▸ EXCERPTED DATA
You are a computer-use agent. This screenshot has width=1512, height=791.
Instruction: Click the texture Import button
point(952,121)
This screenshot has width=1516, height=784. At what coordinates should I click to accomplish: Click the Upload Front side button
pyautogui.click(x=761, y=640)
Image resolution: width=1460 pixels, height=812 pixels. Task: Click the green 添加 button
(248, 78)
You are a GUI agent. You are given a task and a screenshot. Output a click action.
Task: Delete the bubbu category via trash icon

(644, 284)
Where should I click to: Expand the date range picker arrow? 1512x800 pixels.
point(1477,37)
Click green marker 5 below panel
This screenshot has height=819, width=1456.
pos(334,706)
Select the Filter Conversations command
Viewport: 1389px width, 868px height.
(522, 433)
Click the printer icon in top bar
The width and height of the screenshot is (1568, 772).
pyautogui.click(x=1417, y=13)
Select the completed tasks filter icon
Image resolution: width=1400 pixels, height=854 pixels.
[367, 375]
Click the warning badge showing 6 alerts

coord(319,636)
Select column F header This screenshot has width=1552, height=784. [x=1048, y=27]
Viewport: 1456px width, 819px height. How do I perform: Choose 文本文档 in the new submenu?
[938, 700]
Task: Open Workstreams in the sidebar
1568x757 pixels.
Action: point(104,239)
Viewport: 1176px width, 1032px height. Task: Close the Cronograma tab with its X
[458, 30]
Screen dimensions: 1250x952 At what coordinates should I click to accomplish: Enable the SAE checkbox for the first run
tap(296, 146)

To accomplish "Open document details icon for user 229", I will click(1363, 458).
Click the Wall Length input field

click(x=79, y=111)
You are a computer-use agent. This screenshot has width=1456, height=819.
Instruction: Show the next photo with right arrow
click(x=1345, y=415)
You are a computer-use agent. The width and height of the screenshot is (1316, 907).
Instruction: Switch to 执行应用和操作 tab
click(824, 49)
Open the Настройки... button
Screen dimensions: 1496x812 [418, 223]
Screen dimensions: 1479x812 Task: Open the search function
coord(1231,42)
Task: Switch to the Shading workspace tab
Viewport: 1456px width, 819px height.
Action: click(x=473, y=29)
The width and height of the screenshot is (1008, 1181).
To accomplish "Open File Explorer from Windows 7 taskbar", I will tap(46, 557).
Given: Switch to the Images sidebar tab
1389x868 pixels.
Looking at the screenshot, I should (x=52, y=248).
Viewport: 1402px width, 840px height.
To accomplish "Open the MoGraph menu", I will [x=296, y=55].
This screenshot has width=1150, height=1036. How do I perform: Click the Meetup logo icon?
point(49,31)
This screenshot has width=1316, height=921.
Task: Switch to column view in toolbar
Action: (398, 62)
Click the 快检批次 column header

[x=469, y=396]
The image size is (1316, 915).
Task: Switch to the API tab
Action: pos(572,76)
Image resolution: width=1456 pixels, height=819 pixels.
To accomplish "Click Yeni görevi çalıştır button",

▸ EXERCISE DIRECTIONS
The entire listing is to be retyped exactly.

▸ FINISHED EXERCISE
You are a computer-use agent. This screenshot has width=1512, height=791.
Instruction: Click the texture Import button
point(952,121)
This screenshot has width=1516, height=784. At what coordinates should I click to accomplish: Click the Upload Front side button
pyautogui.click(x=761, y=640)
Image resolution: width=1460 pixels, height=812 pixels. Task: Click the green 添加 button
(248, 78)
You are a GUI agent. You are given a task and a screenshot. Output a click action.
Task: Delete the bubbu category via trash icon

(644, 284)
Where should I click to: Expand the date range picker arrow? 1512x800 pixels.
point(1477,37)
Click green marker 5 below panel
This screenshot has height=819, width=1456.
pos(334,706)
Select the Filter Conversations command
Viewport: 1389px width, 868px height.
(522, 433)
Click the printer icon in top bar
The width and height of the screenshot is (1568, 772).
pyautogui.click(x=1417, y=13)
Select the completed tasks filter icon
Image resolution: width=1400 pixels, height=854 pixels.
[367, 375]
Click the warning badge showing 6 alerts

coord(319,636)
Select column F header This screenshot has width=1552, height=784. [x=1048, y=27]
Viewport: 1456px width, 819px height. How do I perform: Choose 文本文档 in the new submenu?
[938, 700]
Task: Open Workstreams in the sidebar
1568x757 pixels.
Action: point(104,239)
Viewport: 1176px width, 1032px height. Task: Close the Cronograma tab with its X
[458, 30]
Screen dimensions: 1250x952 At what coordinates should I click to accomplish: Enable the SAE checkbox for the first run
tap(296, 146)

To accomplish "Open document details icon for user 229", I will click(1363, 458).
Click the Wall Length input field

click(x=79, y=111)
You are a computer-use agent. This screenshot has width=1456, height=819.
Instruction: Show the next photo with right arrow
click(x=1345, y=415)
You are a computer-use agent. The width and height of the screenshot is (1316, 907).
Instruction: Switch to 执行应用和操作 tab
click(824, 49)
Open the Настройки... button
Screen dimensions: 1496x812 [418, 223]
Screen dimensions: 1479x812 Task: Open the search function
coord(1231,42)
Task: Switch to the Shading workspace tab
Viewport: 1456px width, 819px height.
Action: click(x=473, y=29)
The width and height of the screenshot is (1008, 1181).
To accomplish "Open File Explorer from Windows 7 taskbar", I will tap(46, 557).
Given: Switch to the Images sidebar tab
1389x868 pixels.
Looking at the screenshot, I should (x=52, y=248).
Viewport: 1402px width, 840px height.
To accomplish "Open the MoGraph menu", I will [x=296, y=55].
This screenshot has width=1150, height=1036. How do I perform: Click the Meetup logo icon?
point(49,31)
This screenshot has width=1316, height=921.
Task: Switch to column view in toolbar
Action: (398, 62)
Click the 快检批次 column header

[x=469, y=396]
The image size is (1316, 915).
Task: Switch to the API tab
Action: pos(572,76)
Image resolution: width=1456 pixels, height=819 pixels.
To accomplish "Click Yeni görevi çalıştır button",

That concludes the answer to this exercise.